• Consignes
Rédigez la suite de l'article sur la remontée de l'euro face au dollar, à partir de sa dernière phrase.

• Texte extrait
—————

L’euro signale une reprise plus rapide sur le Vieux Continent

L’euro a gagné 2% face au dollar jeudi avec la décision de la Banque centrale européenne (BCE) d’étendre au-delà des attentes son programme d’achats d’urgence (PEPP), de 600 milliards d’euros et jusqu’en décembre 2021. A 1,134 euro/dollar jeudi, la monnaie unique a même touché un pic de trois mois, pas loin d’une série historique de neuf hausses consécutives sans un recul à 1,13 vendredi. Alors, déconnexion des marchés sur tous les actifs ou signe de reprise sur le Vieux continent ?
«Les marchés anticipent une reprise rapide de l’économie depuis mi-avril déjà, avec les interventions fortes du Trésor et de la Fed aux Etats-Unis. L’euro n’en avait pas bénéficié jusque-là car les investisseurs avaient encore des inquiétudes sur la fragmentation politique de la zone, malgré les compensations de la BCE. Avec désormais l’espoir d’un plan de relance inédit, dont l’adoption n’est pas encore actée et maintiendra le risque de volatilité sur la devise, il y a un effet de rattrapage», estime Guillaume Dejean, analyste spécialisé chez Western Union Business Solutions.

—————

• Informations
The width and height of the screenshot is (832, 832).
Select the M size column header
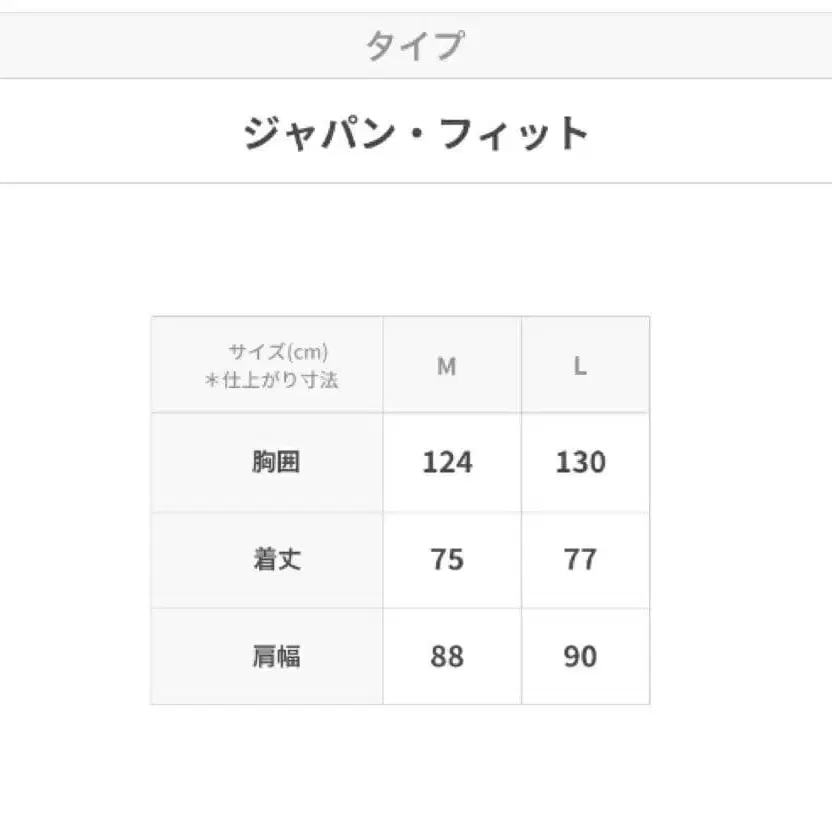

—————

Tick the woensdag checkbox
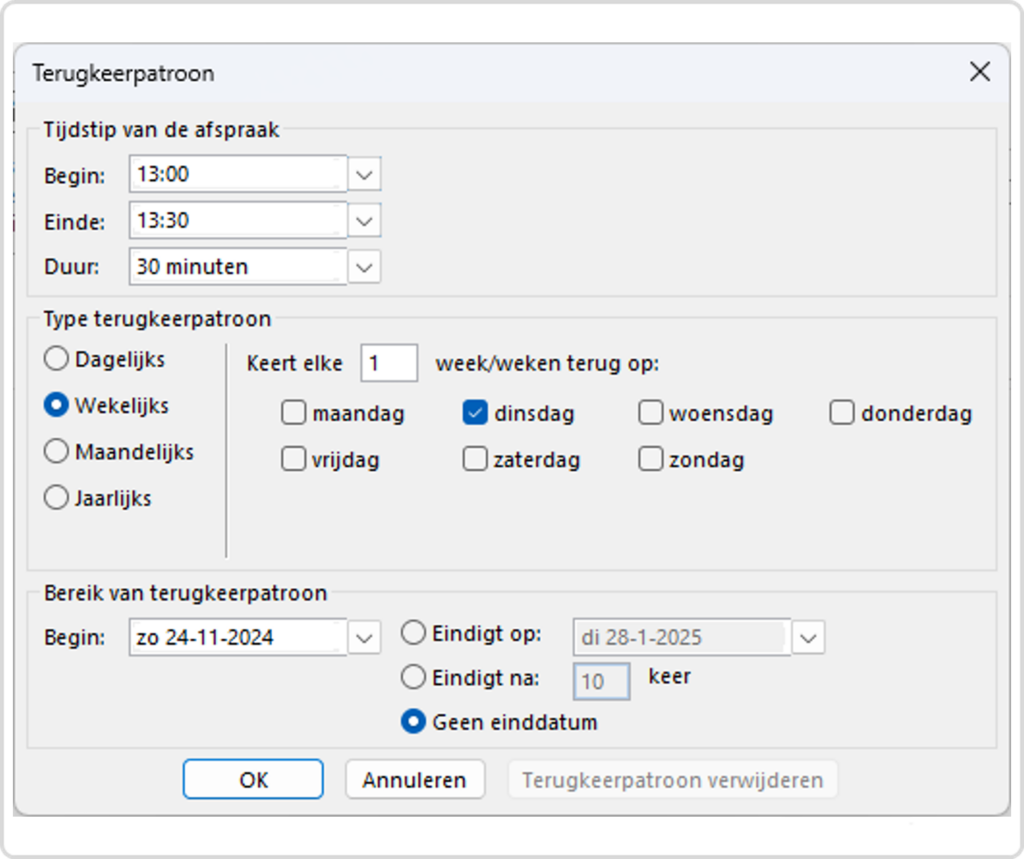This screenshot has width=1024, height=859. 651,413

—————

• Résultat obtenu
Michel Martinez, chef économiste Europe de SG CIB, rappelle que la réaction monétaire et budgétaire a été très rapide en zone euro aussi, presqu’autant qu'aux Etats-Unis et beaucoup plus qu’en 2008 ou 2011 : «On gagne du temps, et cela remet en cause les doutes sur la capacité de résistance de la région, comme le prouve le fait que l’euro remonte après une annonce de QE alors que cela entraîne généralement une baisse de la monnaie».
Les devises constituent un pari sur la reprise à moyen terme, mais peuvent se tenir plus longtemps que d’autres actifs éloignées des fondamentaux. La zone euro, avec des mesures fortes comme le chômage partiel et les prêts garantis, a ses chances. «Une clé sera la reprise, ou non, de la consommation, des services et de l’emploi aux Etats-Unis», juge Guillaume Dejean. «Pour l’instant, c’est plutôt le dollar qui se déprécie du fait d’un alignement nouveau des politiques monétaires entre les deux régions. La Fed a repris des idées de Mario Draghi, mais est aussi ‘victime’ de sa politique de liquidités en dollars abondantes au niveau domestique et international, ce qui diminue mécaniquement les tensions sur la devise qui n’a donc été qu’un refuge temporaire, poursuit Michel Martinez. Avant la crise du coronavirus, l’économie, les marges des entreprises et les finances publiques américaines étaient plus fragilisées qu’en zone euro ; cela nous semble encore plus vrai désormais, au regard des risques de défauts, de faillites et de chômage.» Mais un euro à 1,13 dollar reste déconnecté de ses valorisations théoriques (en parité de pouvoir d’achat par exemple) ou historiques, plutôt entre 1,20 et 1,30.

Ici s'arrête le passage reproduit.